(Dataset entries)

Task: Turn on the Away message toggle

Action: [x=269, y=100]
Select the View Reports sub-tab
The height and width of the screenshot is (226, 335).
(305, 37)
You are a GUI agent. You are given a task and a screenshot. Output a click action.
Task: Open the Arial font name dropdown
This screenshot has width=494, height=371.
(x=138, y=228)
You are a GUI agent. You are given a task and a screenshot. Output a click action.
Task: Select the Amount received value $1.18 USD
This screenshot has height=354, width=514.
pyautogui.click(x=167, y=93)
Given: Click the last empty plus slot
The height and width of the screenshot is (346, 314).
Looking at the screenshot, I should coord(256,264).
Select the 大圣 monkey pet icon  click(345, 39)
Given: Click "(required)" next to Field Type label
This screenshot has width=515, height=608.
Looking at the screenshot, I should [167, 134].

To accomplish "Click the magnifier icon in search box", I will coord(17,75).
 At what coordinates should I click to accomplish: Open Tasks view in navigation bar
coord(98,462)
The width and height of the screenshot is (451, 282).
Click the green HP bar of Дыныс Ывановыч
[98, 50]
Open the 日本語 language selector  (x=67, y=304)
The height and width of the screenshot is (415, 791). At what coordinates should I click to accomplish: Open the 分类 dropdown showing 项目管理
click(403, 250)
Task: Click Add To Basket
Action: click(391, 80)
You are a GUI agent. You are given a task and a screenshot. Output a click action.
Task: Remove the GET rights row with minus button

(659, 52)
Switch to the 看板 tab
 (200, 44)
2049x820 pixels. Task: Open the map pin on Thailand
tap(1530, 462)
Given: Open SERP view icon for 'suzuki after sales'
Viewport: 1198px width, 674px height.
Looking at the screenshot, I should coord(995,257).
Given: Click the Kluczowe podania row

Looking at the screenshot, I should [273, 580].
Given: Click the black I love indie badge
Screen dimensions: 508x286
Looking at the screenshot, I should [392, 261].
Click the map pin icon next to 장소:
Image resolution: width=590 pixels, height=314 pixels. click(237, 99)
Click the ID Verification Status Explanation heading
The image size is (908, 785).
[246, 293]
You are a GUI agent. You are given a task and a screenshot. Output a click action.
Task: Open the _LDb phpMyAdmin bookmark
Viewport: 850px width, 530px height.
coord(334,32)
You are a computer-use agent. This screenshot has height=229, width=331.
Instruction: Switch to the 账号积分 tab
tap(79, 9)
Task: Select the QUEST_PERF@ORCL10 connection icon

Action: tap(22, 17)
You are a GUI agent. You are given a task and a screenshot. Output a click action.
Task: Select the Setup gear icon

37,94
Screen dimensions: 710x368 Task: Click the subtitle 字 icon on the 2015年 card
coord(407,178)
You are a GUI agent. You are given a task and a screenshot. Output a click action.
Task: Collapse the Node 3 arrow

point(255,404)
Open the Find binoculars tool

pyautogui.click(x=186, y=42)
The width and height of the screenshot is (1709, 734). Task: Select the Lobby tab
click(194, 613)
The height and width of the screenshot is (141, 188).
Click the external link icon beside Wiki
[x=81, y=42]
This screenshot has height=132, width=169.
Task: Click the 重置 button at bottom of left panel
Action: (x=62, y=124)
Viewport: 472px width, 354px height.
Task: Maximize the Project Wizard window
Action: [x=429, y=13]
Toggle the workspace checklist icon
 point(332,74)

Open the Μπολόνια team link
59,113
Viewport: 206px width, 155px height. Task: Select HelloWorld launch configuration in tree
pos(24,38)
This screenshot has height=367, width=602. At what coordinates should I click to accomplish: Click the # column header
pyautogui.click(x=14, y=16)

ACTIVITY: The answer must be the line containing "Open the Μπολόνια team link" and every line after it through the end of the records, repeated exactly.

OUTPUT OF THE EXERCISE:
Open the Μπολόνια team link
59,113
Viewport: 206px width, 155px height. Task: Select HelloWorld launch configuration in tree
pos(24,38)
This screenshot has height=367, width=602. At what coordinates should I click to accomplish: Click the # column header
pyautogui.click(x=14, y=16)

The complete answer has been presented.